*** Listed entries Section Begins ***

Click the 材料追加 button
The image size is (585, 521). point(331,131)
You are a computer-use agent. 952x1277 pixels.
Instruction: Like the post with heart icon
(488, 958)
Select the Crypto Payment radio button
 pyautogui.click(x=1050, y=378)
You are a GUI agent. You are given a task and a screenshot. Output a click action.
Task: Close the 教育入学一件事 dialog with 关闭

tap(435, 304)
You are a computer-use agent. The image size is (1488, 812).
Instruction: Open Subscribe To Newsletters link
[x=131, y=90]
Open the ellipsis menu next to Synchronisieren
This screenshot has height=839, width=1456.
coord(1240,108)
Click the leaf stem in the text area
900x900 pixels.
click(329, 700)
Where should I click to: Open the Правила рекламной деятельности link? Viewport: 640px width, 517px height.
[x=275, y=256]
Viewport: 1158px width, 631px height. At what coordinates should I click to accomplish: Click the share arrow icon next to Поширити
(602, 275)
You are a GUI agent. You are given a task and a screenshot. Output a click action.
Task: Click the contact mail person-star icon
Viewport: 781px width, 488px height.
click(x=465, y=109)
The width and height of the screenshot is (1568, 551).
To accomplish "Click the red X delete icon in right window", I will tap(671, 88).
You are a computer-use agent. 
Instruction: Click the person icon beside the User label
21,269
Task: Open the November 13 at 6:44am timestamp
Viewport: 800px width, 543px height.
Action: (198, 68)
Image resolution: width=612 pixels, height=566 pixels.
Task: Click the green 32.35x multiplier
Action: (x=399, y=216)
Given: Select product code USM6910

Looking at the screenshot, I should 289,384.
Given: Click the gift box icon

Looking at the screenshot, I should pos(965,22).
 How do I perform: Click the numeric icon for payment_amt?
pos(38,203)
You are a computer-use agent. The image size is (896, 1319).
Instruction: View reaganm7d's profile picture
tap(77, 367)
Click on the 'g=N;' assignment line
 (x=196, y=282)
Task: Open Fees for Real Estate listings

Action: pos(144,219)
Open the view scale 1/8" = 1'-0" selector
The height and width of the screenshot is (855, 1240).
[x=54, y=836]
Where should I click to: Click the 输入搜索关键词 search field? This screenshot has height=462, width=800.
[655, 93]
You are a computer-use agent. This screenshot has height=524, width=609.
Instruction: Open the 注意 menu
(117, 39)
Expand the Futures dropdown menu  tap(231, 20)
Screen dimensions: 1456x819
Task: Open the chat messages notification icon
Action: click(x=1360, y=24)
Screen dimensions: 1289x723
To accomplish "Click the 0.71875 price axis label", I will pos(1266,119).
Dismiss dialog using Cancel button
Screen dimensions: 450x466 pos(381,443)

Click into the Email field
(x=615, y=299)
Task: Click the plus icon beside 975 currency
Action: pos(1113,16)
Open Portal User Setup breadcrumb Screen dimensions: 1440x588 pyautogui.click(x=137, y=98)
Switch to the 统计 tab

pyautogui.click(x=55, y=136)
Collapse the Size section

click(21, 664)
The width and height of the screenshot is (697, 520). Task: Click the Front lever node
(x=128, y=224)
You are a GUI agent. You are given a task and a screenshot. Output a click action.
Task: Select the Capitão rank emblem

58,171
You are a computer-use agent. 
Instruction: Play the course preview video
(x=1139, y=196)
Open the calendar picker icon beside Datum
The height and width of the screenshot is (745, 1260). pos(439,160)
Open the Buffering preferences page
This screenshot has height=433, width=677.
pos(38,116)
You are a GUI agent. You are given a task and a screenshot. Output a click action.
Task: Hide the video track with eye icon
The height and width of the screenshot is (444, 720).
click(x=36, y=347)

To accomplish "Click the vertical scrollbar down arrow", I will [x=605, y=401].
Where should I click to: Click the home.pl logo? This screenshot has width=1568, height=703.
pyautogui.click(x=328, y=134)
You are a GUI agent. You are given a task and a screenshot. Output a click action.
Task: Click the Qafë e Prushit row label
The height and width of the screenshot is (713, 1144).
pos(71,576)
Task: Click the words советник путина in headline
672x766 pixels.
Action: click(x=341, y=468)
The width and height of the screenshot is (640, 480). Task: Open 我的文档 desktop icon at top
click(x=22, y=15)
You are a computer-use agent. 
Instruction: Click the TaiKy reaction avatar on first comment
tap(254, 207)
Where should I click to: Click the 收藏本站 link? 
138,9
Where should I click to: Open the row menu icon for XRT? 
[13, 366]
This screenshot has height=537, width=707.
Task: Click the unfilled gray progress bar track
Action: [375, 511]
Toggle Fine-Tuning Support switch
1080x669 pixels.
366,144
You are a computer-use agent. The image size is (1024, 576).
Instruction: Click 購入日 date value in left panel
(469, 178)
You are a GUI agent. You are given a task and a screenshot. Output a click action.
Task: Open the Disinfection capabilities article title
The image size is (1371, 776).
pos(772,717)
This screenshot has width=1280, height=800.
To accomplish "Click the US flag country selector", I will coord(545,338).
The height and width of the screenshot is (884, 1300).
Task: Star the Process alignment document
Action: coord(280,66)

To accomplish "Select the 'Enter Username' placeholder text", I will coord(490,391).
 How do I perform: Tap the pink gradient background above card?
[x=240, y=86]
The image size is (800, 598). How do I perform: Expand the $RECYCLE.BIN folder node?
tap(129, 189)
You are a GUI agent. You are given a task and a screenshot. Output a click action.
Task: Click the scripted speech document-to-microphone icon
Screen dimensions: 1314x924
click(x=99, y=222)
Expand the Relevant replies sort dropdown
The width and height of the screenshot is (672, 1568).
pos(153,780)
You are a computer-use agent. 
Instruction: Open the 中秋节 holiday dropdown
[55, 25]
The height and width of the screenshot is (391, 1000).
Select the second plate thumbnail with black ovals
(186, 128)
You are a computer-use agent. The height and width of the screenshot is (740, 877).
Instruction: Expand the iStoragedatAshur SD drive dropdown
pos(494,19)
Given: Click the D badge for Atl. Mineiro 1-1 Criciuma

*** Listed entries Section Ends ***

» Instructions to follow: Output the records exactly.

» Exercise result:
Click the 材料追加 button
The image size is (585, 521). point(331,131)
You are a computer-use agent. 952x1277 pixels.
Instruction: Like the post with heart icon
(488, 958)
Select the Crypto Payment radio button
 pyautogui.click(x=1050, y=378)
You are a GUI agent. You are given a task and a screenshot. Output a click action.
Task: Close the 教育入学一件事 dialog with 关闭

tap(435, 304)
You are a computer-use agent. The image size is (1488, 812).
Instruction: Open Subscribe To Newsletters link
[x=131, y=90]
Open the ellipsis menu next to Synchronisieren
This screenshot has height=839, width=1456.
coord(1240,108)
Click the leaf stem in the text area
900x900 pixels.
click(329, 700)
Where should I click to: Open the Правила рекламной деятельности link? Viewport: 640px width, 517px height.
[x=275, y=256]
Viewport: 1158px width, 631px height. At what coordinates should I click to accomplish: Click the share arrow icon next to Поширити
(602, 275)
You are a GUI agent. You are given a task and a screenshot. Output a click action.
Task: Click the contact mail person-star icon
Viewport: 781px width, 488px height.
click(x=465, y=109)
The width and height of the screenshot is (1568, 551).
To accomplish "Click the red X delete icon in right window", I will tap(671, 88).
You are a computer-use agent. 
Instruction: Click the person icon beside the User label
21,269
Task: Open the November 13 at 6:44am timestamp
Viewport: 800px width, 543px height.
Action: (198, 68)
Image resolution: width=612 pixels, height=566 pixels.
Task: Click the green 32.35x multiplier
Action: (x=399, y=216)
Given: Select product code USM6910

Looking at the screenshot, I should 289,384.
Given: Click the gift box icon

Looking at the screenshot, I should pos(965,22).
 How do I perform: Click the numeric icon for payment_amt?
pos(38,203)
You are a computer-use agent. The image size is (896, 1319).
Instruction: View reaganm7d's profile picture
tap(77, 367)
Click on the 'g=N;' assignment line
 (x=196, y=282)
Task: Open Fees for Real Estate listings

Action: pos(144,219)
Open the view scale 1/8" = 1'-0" selector
The height and width of the screenshot is (855, 1240).
[x=54, y=836]
Where should I click to: Click the 输入搜索关键词 search field? This screenshot has height=462, width=800.
[655, 93]
You are a computer-use agent. This screenshot has height=524, width=609.
Instruction: Open the 注意 menu
(117, 39)
Expand the Futures dropdown menu  tap(231, 20)
Screen dimensions: 1456x819
Task: Open the chat messages notification icon
Action: click(x=1360, y=24)
Screen dimensions: 1289x723
To accomplish "Click the 0.71875 price axis label", I will pos(1266,119).
Dismiss dialog using Cancel button
Screen dimensions: 450x466 pos(381,443)

Click into the Email field
(x=615, y=299)
Task: Click the plus icon beside 975 currency
Action: pos(1113,16)
Open Portal User Setup breadcrumb Screen dimensions: 1440x588 pyautogui.click(x=137, y=98)
Switch to the 统计 tab

pyautogui.click(x=55, y=136)
Collapse the Size section

click(21, 664)
The width and height of the screenshot is (697, 520). Task: Click the Front lever node
(x=128, y=224)
You are a GUI agent. You are given a task and a screenshot. Output a click action.
Task: Select the Capitão rank emblem

58,171
You are a computer-use agent. 
Instruction: Play the course preview video
(x=1139, y=196)
Open the calendar picker icon beside Datum
The height and width of the screenshot is (745, 1260). pos(439,160)
Open the Buffering preferences page
This screenshot has height=433, width=677.
pos(38,116)
You are a GUI agent. You are given a task and a screenshot. Output a click action.
Task: Hide the video track with eye icon
The height and width of the screenshot is (444, 720).
click(x=36, y=347)

To accomplish "Click the vertical scrollbar down arrow", I will [x=605, y=401].
Where should I click to: Click the home.pl logo? This screenshot has width=1568, height=703.
pyautogui.click(x=328, y=134)
You are a GUI agent. You are given a task and a screenshot. Output a click action.
Task: Click the Qafë e Prushit row label
The height and width of the screenshot is (713, 1144).
pos(71,576)
Task: Click the words советник путина in headline
672x766 pixels.
Action: click(x=341, y=468)
The width and height of the screenshot is (640, 480). Task: Open 我的文档 desktop icon at top
click(x=22, y=15)
You are a computer-use agent. 
Instruction: Click the TaiKy reaction avatar on first comment
tap(254, 207)
Where should I click to: Click the 收藏本站 link? 
138,9
Where should I click to: Open the row menu icon for XRT? 
[13, 366]
This screenshot has height=537, width=707.
Task: Click the unfilled gray progress bar track
Action: [375, 511]
Toggle Fine-Tuning Support switch
1080x669 pixels.
366,144
You are a computer-use agent. The image size is (1024, 576).
Instruction: Click 購入日 date value in left panel
(469, 178)
You are a GUI agent. You are given a task and a screenshot. Output a click action.
Task: Open the Disinfection capabilities article title
The image size is (1371, 776).
pos(772,717)
This screenshot has width=1280, height=800.
To accomplish "Click the US flag country selector", I will coord(545,338).
The height and width of the screenshot is (884, 1300).
Task: Star the Process alignment document
Action: coord(280,66)

To accomplish "Select the 'Enter Username' placeholder text", I will coord(490,391).
 How do I perform: Tap the pink gradient background above card?
[x=240, y=86]
The image size is (800, 598). How do I perform: Expand the $RECYCLE.BIN folder node?
tap(129, 189)
You are a GUI agent. You are given a task and a screenshot. Output a click action.
Task: Click the scripted speech document-to-microphone icon
Screen dimensions: 1314x924
click(x=99, y=222)
Expand the Relevant replies sort dropdown
The width and height of the screenshot is (672, 1568).
pos(153,780)
You are a computer-use agent. 
Instruction: Open the 中秋节 holiday dropdown
[55, 25]
The height and width of the screenshot is (391, 1000).
Select the second plate thumbnail with black ovals
(186, 128)
You are a computer-use agent. The height and width of the screenshot is (740, 877).
Instruction: Expand the iStoragedatAshur SD drive dropdown
pos(494,19)
Given: Click the D badge for Atl. Mineiro 1-1 Criciuma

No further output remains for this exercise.